The Japanese ... have even more [CT scanners and MRI’s] than the Americans.

...Americans seem happier with their health care than we are with ours.

...we have better longevity and infant-mortality statistics. But other differences between our societies explain that..

Fifteen percent of older Americans say their health is excellent, versus only 8% of Canadians...

...more Americans than Canadians who have a given condition receive treatment for it.

In several forms of preventive care, we lag the Americans.

Americans have a higher incidence of cancer, we have higher mortality rates...

And, there’s no mention of the fact that "waiting lists" are essentially unheard of in American healthcare.
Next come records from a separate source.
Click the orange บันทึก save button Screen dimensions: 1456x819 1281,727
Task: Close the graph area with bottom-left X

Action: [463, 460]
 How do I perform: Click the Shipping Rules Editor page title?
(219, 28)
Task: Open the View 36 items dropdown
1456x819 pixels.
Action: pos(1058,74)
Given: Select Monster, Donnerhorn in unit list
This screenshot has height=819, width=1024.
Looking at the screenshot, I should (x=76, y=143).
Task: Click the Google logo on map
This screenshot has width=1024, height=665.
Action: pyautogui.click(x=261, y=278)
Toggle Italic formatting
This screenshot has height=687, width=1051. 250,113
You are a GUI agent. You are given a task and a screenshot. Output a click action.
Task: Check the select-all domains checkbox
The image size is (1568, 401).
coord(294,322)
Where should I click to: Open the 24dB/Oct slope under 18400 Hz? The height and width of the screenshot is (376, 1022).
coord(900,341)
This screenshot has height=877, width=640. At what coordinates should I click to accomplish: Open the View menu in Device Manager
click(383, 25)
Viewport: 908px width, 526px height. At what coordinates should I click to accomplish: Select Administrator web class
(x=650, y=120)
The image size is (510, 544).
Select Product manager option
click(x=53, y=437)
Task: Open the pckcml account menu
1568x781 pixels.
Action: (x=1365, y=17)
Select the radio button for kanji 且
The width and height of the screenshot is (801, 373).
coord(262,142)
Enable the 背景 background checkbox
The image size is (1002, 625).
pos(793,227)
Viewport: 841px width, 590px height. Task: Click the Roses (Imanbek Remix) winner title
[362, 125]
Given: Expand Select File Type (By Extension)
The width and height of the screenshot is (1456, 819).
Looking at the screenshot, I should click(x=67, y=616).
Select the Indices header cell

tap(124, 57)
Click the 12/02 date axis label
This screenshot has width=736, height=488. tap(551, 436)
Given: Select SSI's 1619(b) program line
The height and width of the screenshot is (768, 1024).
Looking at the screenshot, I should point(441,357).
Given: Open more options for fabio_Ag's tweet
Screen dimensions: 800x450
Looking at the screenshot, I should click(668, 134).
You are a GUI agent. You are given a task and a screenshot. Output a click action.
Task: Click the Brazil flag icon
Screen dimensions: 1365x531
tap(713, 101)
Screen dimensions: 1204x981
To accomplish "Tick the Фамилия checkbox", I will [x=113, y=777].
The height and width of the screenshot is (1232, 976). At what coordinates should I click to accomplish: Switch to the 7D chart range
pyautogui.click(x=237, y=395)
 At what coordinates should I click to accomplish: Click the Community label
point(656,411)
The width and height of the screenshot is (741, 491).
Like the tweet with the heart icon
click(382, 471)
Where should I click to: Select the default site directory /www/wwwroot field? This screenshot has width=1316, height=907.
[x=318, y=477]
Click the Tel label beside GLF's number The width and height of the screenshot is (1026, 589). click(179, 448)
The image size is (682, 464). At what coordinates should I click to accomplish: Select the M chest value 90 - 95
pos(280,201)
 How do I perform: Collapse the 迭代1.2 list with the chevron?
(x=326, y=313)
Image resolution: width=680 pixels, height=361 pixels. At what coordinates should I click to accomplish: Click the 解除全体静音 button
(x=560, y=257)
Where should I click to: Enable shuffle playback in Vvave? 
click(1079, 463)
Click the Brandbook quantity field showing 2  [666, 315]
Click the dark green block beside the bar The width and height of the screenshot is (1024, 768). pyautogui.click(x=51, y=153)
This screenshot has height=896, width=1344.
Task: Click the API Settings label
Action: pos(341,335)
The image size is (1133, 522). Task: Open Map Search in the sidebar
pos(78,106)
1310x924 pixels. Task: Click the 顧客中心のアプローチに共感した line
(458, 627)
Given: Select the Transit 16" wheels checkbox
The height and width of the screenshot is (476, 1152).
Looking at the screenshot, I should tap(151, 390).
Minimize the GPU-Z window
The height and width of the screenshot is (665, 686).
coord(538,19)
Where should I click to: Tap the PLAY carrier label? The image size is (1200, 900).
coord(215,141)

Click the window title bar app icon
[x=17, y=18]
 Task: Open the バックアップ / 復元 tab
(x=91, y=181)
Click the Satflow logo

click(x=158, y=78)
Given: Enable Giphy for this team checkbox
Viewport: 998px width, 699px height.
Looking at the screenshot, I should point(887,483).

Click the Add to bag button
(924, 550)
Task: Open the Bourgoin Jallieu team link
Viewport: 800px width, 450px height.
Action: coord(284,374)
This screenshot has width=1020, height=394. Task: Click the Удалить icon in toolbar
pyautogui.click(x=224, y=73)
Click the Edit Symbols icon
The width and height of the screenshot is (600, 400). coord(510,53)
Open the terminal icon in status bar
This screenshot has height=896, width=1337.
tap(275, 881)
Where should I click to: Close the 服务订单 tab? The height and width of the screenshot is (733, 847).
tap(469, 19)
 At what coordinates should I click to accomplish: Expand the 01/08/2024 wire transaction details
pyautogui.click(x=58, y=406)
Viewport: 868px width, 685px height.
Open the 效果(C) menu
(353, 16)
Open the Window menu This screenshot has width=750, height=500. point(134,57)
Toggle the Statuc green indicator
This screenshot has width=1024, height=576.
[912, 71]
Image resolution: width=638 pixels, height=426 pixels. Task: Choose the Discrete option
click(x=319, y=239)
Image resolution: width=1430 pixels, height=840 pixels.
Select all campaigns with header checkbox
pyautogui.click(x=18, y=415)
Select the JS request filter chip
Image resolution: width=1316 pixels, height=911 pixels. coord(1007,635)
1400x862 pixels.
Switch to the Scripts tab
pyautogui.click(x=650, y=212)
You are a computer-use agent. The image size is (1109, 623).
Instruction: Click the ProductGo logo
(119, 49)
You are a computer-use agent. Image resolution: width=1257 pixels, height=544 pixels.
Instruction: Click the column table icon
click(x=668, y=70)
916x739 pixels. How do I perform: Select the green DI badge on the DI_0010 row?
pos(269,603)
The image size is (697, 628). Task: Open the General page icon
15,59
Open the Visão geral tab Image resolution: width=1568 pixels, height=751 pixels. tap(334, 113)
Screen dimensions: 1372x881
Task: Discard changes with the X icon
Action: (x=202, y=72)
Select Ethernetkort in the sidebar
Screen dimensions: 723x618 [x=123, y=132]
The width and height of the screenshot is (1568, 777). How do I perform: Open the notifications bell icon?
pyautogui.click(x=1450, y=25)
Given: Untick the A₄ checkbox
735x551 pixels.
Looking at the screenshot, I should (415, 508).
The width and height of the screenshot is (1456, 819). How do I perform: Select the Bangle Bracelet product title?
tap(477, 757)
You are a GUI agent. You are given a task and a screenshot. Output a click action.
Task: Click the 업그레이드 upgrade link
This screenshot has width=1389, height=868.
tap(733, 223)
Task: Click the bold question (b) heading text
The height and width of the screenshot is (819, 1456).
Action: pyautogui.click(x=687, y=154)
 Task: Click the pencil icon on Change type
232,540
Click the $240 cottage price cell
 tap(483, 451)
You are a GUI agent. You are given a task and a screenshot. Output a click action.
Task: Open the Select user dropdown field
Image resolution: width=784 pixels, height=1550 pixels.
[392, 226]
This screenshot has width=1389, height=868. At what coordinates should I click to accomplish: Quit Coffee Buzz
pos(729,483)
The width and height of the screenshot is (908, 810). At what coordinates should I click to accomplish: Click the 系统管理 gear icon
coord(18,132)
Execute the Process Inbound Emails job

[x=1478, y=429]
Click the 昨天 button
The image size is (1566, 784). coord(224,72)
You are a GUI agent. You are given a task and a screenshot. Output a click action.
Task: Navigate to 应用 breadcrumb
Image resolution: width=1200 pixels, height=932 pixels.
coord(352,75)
Now, let’s hear it one more time for Saint Tommy.

Ref also.


Anonymous said...

Well we don't have a perfect system, by any means... but I'd gladly take the one we have versus having to sell everything if I or someone in my family gets really sick.

Anonymous said...

You are already paying for the healthcare through taxes. If you got back all that money most of us could easily afford the insurance and have some left over.

The problem now is that we are stuck with what we have, like it or not. There are NOT enough trained people in the healthcare system to staff what we have now; creating a private parallel system is all but impossible.

Greg said...

Fifteen percent of older Americans say their health is excellent, versus only 8% of

Do I need to point out to you that older Americans have "socialized medicine"? It's called Medicare and it is very, very popular.

JR said...


True, sort of. But Medicare (and means tested Medicaid) are taxpayer subsidized INSURANCE plans. Unlike in Canada, U.S. healthcare delivery is largely private.

So, yes, both Canadian and American seniors benefit from 'socialized' medicine but in significantly different ways. And the fact remains that proportionally twice as many American as Canadians think highly of their healthcare systems.